The Whole Student: Building a ‘Culture of Connection’ on Campus
TigerWell’s innovative projects can show us the way
Discussions about mental health at Princeton often center on how many counselors and sessions the counseling center offers, but the conversation has to go further. We have to wrestle with the ways that excellence, ambition, and rigor are comingled with toxic culture, rampant loneliness, and mental illness. Professor Ruha Benjamin said in a recent talk, “We give so much space to what we don’t want. What about making space for what we do want?” What about it, indeed.
To think outside the box, we do best when we listen to students. One place that’s happening is TigerWell, an office at University Health Services established in 2021 with a grant from the Elcan Family Fund for Wellness Innovation. Think of it as Princeton’s incubator for the “culture of connection” that the surgeon general has prescribed as the antidote to loneliness.
Ask students or staff what they associate with TigerWell, and you will hear words like flourishing, connectedness, mindfulness, belonging, and self-compassion.
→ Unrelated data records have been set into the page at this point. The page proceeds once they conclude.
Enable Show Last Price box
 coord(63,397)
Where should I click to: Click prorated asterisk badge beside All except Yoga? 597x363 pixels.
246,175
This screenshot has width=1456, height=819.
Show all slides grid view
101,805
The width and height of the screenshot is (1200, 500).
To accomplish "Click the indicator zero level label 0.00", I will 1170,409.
Among other things, the office offers grant funding for projects or research that promote well-being.
One TigerWell grant-funded project grew out of conversations graduate student Natalie Miller had with music students she says wanted “to foster departmental community, increase transparency about resources, recognize existing informal mentoring relationships, and support professional development.” Student leaders in the Music Mentoring Project matched more than 50 undergrads with more than 30 trained graduate student mentors in the first two years. Happily, participants report feeling more connected to the department, their peers, and their Princeton communities.
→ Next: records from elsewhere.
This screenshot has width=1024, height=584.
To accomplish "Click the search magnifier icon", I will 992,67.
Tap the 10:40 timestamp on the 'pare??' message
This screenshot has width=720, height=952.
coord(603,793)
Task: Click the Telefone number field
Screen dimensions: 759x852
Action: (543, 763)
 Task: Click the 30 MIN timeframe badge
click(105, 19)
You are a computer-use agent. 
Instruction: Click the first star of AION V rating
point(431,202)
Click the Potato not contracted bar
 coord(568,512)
Another grant-funded project, The Greenhouse Initiative, started with graduate student Kimmie Sabsay, who volunteered at a garden in nearby Lawrenceville for three years. “A garden is a much-needed haven from the stress of graduate school and fosters a beautiful community of diverse individuals,” Sabsay says. Feeling “extra-blue” during the cold winter months when she could not escape into the garden, she wished there was a way to extend the gardening season and realized that many grad students do not have easy access to plants or transportation. The Greenhouse Initiative is now building a permanent greenhouse in the Lawrence Community Garden that will provide seeds, seedlings, and more.
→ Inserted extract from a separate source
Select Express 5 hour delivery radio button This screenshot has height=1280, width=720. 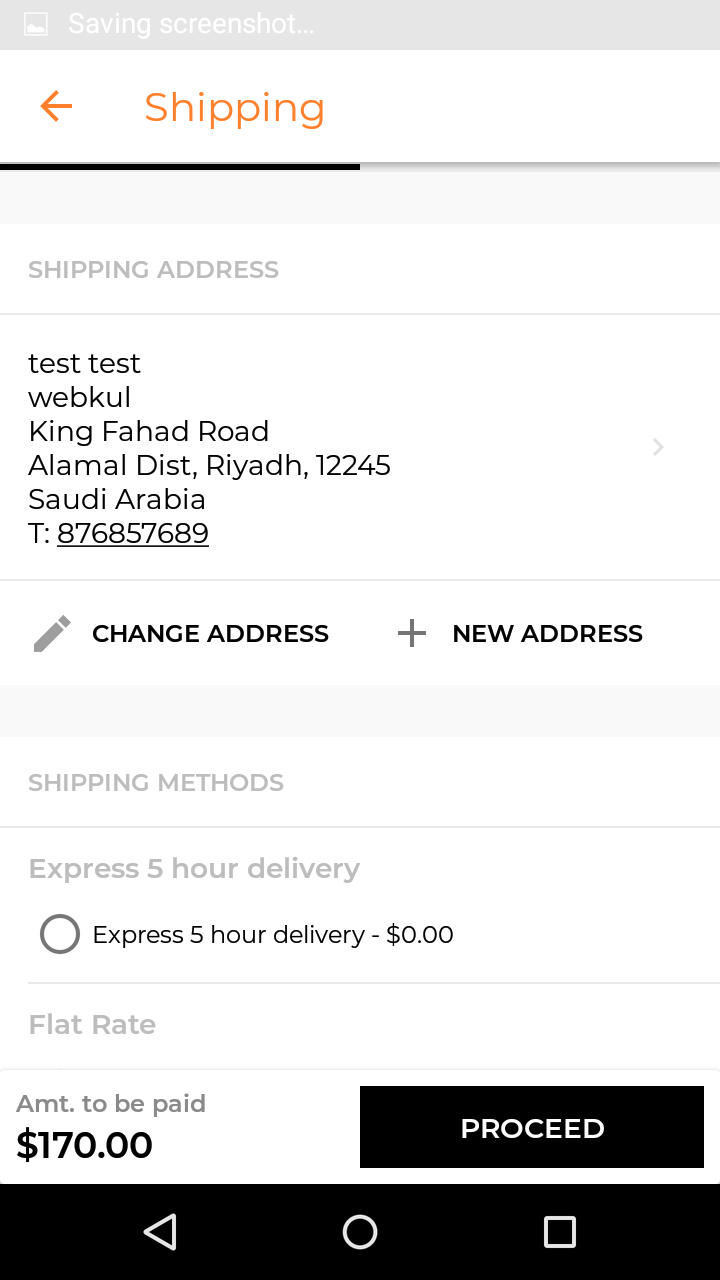60,935
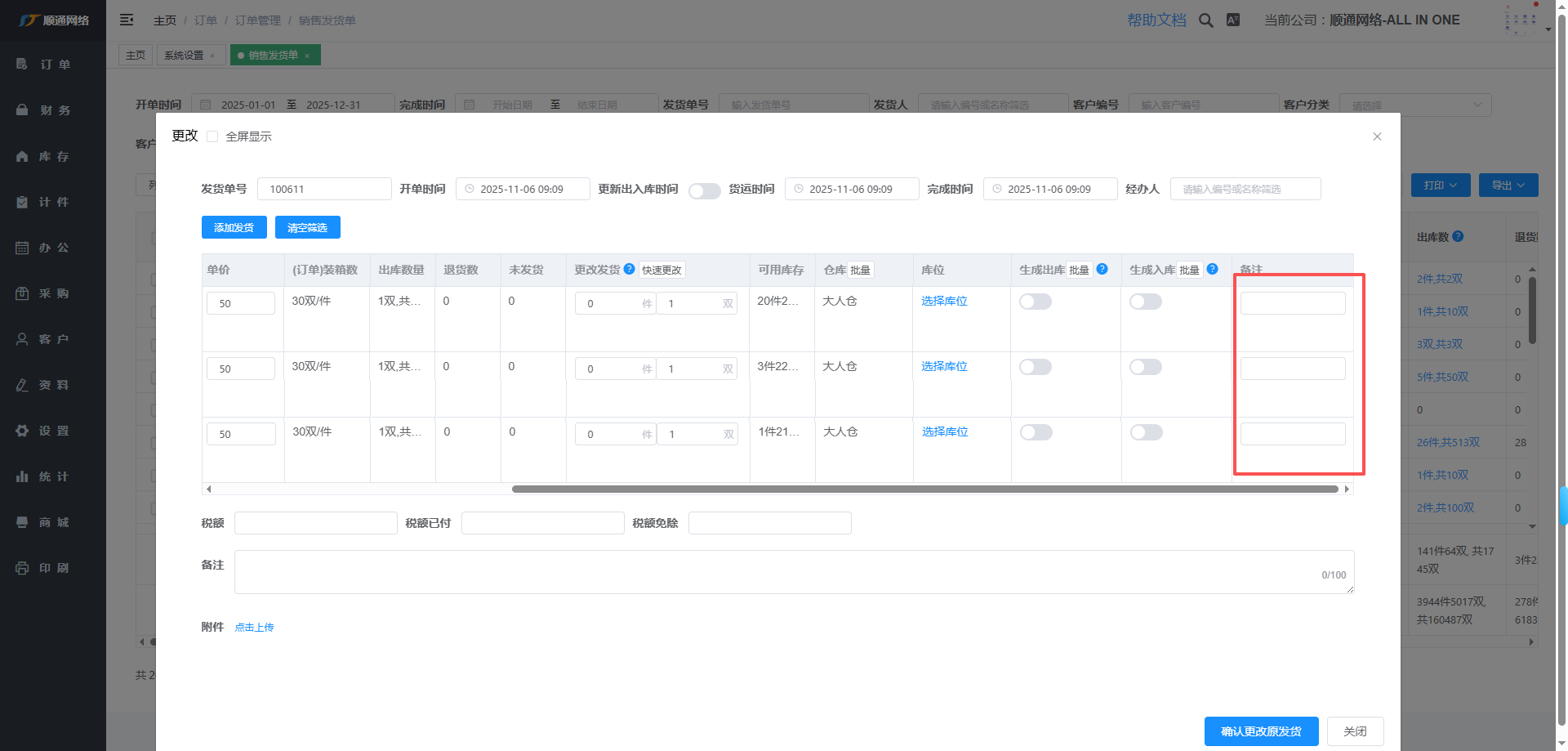
Task: Open the 财务 sidebar menu icon
Action: (22, 110)
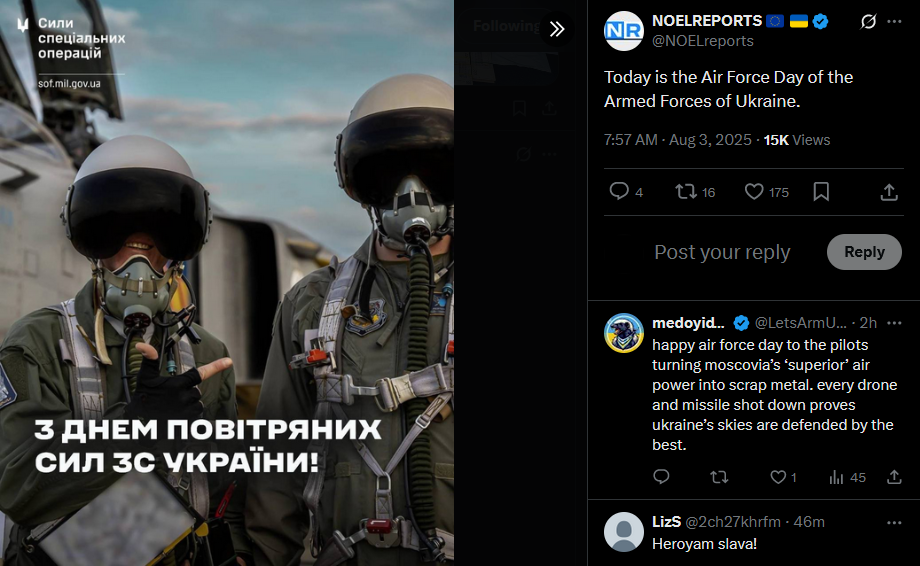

With TigerWell’s projects as inspiration, other students and staff are also creating simple, nourishing spaces that add to a culture of connection, like Marguerite Vera ’79’s “Relaxing with Watercolors.”
Vera, Princeton’s senior associate director for venue services, began painting every morning to relax before work during COVID — first acrylics and then watercolors. During Wintersession 2021, she offered “Relaxing with Watercolors” as an open space to bring any level of talent. Peer health adviser Chioma Ugwonali ’24 asked if Vera might continue the offering on Thursday evenings as an alternative to studying or going out, especially for introverts who appreciate calm, comforting spaces. The group now meets bimonthly, sometimes with as many as 25 students. “I am happy to stay up late because the students inspire me,” Vera says. “I feel their enthusiasm and their need for nurturing.”
Lora Kwon ’27, who’s part of the student art club Sketchbook, said joining the Watercolors sessions with her group gets her socializing with new, interesting people, and she summed up the benefits like this: “Painting puts me in a meditative state that tends to decrease my stress and increase my mood.” With so much of her time devoted to “resume” activities, painting together “just makes me happy.”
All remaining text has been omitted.